Shown are the factors involved in the development of (A) acute and (B) chronic rejection of solid organ transplants. (A) The process of acute allograft rejection begins with recipient CD4 and CD8 T cells becoming activated through interactions with donor and recipient antigen presenting cells (APCs) (respectively termed direct and indirect allorecognition). After activation, CD8 T cells, and to a lesser extent CD4 T cells, directly destroy both graft blood vessels and parenchyma. Recipient CD4 T cells primarily contribute to acute rejection by producing a variety of cytokines that activate macrophages and neutrophils. These innate cells then attack and lyse graft cells. The combination of lymphocyte and innate cell directed graft destruction results in allograft dysfunction and acute rejection. (B) In chronic allograft rejection, CD4 T cells help to induce antibody class switching, affinity maturation, and ultimately the production of donor-specific antibodies (DSA) by recipient B cells. Binding of donor-specific antibodies to graft cells enhances neutrophil, macrophage and NK cell-mediated destruction of the graft (via Fc receptor binding) and results in complement deposition. Subsequent activation of the complement cascade results in direct lysis of graft cells via the complement membrane attack complex and further augments innate cell recognition and destruction of the graft. Although this process evolves over months to years, it results in chronic allograft dysfunction and eventual complete rejection. PDGF, platelet derived growth factor.
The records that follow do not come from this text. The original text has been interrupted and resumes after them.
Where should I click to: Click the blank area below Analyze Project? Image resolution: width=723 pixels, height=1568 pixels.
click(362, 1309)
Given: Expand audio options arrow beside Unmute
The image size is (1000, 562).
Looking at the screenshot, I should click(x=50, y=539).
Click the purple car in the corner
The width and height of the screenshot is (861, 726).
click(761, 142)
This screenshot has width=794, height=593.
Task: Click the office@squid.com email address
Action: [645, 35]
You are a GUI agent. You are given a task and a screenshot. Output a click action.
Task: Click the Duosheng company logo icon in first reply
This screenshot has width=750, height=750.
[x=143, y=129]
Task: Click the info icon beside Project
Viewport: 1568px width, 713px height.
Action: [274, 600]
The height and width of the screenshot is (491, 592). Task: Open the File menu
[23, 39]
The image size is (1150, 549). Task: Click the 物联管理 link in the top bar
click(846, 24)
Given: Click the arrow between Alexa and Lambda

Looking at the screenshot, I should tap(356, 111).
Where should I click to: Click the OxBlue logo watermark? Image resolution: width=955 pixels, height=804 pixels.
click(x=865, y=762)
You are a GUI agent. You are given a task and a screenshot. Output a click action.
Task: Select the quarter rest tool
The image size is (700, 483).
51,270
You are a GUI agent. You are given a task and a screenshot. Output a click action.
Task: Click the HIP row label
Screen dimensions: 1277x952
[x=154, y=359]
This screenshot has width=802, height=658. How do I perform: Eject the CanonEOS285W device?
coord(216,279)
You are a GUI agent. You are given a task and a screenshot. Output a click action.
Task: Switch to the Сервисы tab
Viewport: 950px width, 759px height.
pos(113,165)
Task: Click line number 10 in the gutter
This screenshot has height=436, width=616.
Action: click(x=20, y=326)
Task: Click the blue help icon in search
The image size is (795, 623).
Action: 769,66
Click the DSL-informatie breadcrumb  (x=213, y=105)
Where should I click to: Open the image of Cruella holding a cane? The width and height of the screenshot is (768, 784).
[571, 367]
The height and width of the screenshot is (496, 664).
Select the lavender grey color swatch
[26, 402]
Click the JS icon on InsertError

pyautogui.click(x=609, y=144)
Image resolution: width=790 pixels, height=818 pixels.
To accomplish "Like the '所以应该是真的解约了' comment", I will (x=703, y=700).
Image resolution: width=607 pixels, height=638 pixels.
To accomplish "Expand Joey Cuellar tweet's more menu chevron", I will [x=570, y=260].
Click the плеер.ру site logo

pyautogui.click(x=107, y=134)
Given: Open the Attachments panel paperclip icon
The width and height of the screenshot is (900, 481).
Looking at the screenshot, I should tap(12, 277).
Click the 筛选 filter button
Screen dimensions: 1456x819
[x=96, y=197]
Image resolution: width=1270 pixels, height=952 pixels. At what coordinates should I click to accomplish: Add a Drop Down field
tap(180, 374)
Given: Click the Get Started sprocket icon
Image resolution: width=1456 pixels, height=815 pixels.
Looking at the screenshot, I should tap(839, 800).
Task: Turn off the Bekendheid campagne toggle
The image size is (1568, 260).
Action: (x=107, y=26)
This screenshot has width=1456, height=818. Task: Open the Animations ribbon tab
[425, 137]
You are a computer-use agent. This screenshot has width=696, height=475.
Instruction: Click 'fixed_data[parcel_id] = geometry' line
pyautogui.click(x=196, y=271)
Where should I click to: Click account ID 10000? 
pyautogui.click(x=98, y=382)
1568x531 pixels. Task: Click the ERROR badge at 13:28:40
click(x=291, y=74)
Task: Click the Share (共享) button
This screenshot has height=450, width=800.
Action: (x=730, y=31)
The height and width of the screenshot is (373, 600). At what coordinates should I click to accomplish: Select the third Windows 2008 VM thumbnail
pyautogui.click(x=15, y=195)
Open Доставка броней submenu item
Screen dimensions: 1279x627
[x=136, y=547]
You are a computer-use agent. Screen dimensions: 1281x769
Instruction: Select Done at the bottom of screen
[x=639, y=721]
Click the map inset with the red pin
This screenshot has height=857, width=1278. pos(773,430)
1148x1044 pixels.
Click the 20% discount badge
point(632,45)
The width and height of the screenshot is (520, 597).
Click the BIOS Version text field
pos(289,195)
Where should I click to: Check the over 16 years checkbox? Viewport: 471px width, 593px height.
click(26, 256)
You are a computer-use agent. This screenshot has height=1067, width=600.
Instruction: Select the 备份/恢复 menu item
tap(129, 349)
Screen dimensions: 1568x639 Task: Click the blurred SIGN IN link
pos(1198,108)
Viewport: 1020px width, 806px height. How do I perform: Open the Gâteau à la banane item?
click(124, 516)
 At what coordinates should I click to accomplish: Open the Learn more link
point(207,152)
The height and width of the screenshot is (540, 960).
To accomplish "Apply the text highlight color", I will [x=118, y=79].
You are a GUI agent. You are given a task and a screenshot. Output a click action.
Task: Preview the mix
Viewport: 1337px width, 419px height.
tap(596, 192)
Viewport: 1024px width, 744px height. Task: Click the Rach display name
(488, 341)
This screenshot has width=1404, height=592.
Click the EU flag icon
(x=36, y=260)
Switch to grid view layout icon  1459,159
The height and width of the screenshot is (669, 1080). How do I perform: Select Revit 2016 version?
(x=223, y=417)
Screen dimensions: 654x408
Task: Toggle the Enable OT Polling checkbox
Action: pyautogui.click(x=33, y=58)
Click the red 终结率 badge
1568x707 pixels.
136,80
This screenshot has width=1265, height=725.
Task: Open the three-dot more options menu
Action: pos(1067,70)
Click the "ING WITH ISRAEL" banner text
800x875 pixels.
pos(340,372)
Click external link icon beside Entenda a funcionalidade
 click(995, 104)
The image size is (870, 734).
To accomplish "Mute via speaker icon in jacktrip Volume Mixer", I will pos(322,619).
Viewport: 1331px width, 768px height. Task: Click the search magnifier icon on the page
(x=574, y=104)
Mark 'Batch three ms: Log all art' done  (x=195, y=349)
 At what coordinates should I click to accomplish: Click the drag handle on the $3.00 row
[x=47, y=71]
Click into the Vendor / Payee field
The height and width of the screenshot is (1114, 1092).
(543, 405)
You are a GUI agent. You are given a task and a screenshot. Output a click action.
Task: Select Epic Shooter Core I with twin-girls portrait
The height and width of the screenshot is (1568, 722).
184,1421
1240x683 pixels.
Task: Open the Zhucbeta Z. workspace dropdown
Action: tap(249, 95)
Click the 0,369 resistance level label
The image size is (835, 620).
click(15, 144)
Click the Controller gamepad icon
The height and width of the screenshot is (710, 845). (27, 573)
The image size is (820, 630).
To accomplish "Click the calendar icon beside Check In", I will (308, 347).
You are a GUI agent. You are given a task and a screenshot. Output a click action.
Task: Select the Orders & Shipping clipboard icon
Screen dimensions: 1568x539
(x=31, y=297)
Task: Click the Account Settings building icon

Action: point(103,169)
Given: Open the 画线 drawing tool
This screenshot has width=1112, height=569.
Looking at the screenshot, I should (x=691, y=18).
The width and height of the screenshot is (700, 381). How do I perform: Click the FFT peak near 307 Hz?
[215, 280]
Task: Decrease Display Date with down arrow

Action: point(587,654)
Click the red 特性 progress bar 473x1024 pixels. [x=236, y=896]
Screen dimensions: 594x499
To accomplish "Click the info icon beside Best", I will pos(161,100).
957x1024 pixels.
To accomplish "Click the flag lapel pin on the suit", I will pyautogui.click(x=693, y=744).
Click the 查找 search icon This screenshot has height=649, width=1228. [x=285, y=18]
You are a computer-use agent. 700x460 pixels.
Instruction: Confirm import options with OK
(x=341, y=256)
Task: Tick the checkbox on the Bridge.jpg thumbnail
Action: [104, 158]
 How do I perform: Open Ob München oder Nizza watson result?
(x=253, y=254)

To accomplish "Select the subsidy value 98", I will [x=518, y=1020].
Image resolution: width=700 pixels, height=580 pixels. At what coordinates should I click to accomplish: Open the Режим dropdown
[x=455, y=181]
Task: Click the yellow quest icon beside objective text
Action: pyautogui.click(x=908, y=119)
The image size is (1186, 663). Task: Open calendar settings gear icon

Figure 3. Mechanisms of action for promising immunomodulatory therapies

Shown are known mechanisms by which new agents alter critical aspects of the pathogenesis of GVHD and solid organ transplant rejection. The majority of these therapies focus on inhibiting various functions of conventional T cells, which are the primary drivers of many aspects of GVHD and allograft rejection. Abatacept, belatacept: CTLA-4Ig fusion protein inhibitors of CD80/86; azacitidine, DNA hypomethylating agent; sotrastaurin, pan-PKC inhibitor with preferential selectivity for PKC-theta; anti-CD132, anti-IL-2 common gamma chain (CD132) mAb; AMG557, anti- ICOS/B7RP1 mAb; bortezomib, proteasome inhibitor; compound 79-6, Bcl-6 inhibitor; cyclophosphamide, DNA alkylating agent; E7438, EZH2 methyltransferase inhibitor; eculizumab, complement inhibitor; fingolimod, sphingosine-1-phosphate receptor inhibitor; GSK2816126, an EZH2 methyltransferase inhibitor; ibrutinib, BTK/ITK inhibitor; KD025, ROCK2 inhibitor; kynurenines, products of L-tryptophan catabolism; lucatumumab, anti-CD40 mAb; maraviroc, CCR5 antagonist; MSB0010841, anti-IL-17A/F nanobody; NN8828, anti-IL-21 mAb; rapamycin, mTOR inhibitor; rituximab, anti-CD20 mAb; ruxolitinib, JAK1/2 inhibitor; single-chain anti-CD28 antibody, anti-CD28 mAb; TMP778, RAR-related orphan receptor gamma-t (RORgt) antagonist; TMP920, RORgt antagonist; tocilizumab, anti-IL-6R mAb; tofacitinib, JAK3 inhibitor; ustekinumab, anti-IL-12/23 mAb; vorinostat/suberanilohydroxamic acid, HDAC inhibitor. HDAC, histone deacetylase; Tcon, conventional T cell; Treg, regulatory T cell; mAb, monoclonal antibody.